Continue the summary of the paper on additive differential probabilities of XOR combined with a bit rotation, starting after its last sentence.

-- DOCUMENT EXCERPT follows --

On additive differential probabilities of the composition of bitwise exclusive-or and a bit rotation

TL;DR

This paper investigates the properties of additive differential probabilities in ARX cryptographic primitives, focusing on maximums, symmetries, and impossible differentials of compositions involving XOR and bit rotations.

Contribution

It provides new insights into the maximum additive differential probabilities, symmetries, and impossible differential patterns for XOR and rotation compositions in cryptography.

Findings

Maximums of adp^{XR} are identified for specific rotations and fixed input differences.

Symmetries of adp^{XR} are characterized.

All impossible differentials are described and their counts estimated.

-- DOCUMENT EXCERPT concluded --
-- DATA SHOWN follows --

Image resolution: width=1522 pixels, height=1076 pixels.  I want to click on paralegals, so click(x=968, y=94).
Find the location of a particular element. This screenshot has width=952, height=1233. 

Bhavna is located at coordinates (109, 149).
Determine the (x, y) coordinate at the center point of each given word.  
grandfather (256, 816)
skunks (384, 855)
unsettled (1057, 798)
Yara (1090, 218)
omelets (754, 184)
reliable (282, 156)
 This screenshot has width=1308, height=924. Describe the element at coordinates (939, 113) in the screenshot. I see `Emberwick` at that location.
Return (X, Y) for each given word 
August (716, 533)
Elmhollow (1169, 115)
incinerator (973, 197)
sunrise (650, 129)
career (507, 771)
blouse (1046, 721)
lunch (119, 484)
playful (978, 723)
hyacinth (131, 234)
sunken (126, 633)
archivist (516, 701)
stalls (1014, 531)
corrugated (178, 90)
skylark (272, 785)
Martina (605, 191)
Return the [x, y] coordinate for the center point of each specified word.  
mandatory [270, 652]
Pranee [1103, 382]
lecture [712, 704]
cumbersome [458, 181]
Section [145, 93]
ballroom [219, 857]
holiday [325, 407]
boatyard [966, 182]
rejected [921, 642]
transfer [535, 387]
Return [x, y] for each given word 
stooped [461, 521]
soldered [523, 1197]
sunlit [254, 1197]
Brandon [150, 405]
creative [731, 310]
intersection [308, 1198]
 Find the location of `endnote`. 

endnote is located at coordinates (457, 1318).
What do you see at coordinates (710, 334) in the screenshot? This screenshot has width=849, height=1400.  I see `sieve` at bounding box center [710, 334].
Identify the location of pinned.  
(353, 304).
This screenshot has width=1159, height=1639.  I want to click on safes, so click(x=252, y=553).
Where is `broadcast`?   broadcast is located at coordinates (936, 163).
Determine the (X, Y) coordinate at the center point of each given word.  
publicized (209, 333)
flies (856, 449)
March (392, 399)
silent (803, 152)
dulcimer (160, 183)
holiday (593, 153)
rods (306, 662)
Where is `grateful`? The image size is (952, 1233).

-- DATA SHOWN concluded --

#### [RESPONSE TO THE TASK]
Abstract

Properties of the additive differential probability $\mathrm{adp}^{\mathrm{XR}}$ of the composition of bitwise XOR and a bit rotation are investigated, where the differences are expressed using addition modulo $2^n$. This composition is widely used in ARX constructions consisting of additions modulo $2^n$, bit rotations and bitwise XORs. Differential cryptanalysis of such primitives may involve maximums of $\mathrm{adp}^{\mathrm{XR}}$, where some of its input or output differences are fixed. Although there is an efficient way to calculate this probability (Velichkov et al, 2011), many of its properties are still unknown. In this work, we find maximums of $\mathrm{adp}^{\mathrm{XR}}$, where the rotation is one bit left/right and one of its input differences is fixed. Some symmetries of $\mathrm{adp}^{\mathrm{XR}}$ are obtained as well. We provide all its impossible differentials in terms of regular expression patterns and estimate the number of them. This number turns out to be maximal for the one bit left rotation and noticeably less than the number of impossible differentials of bitwise XOR.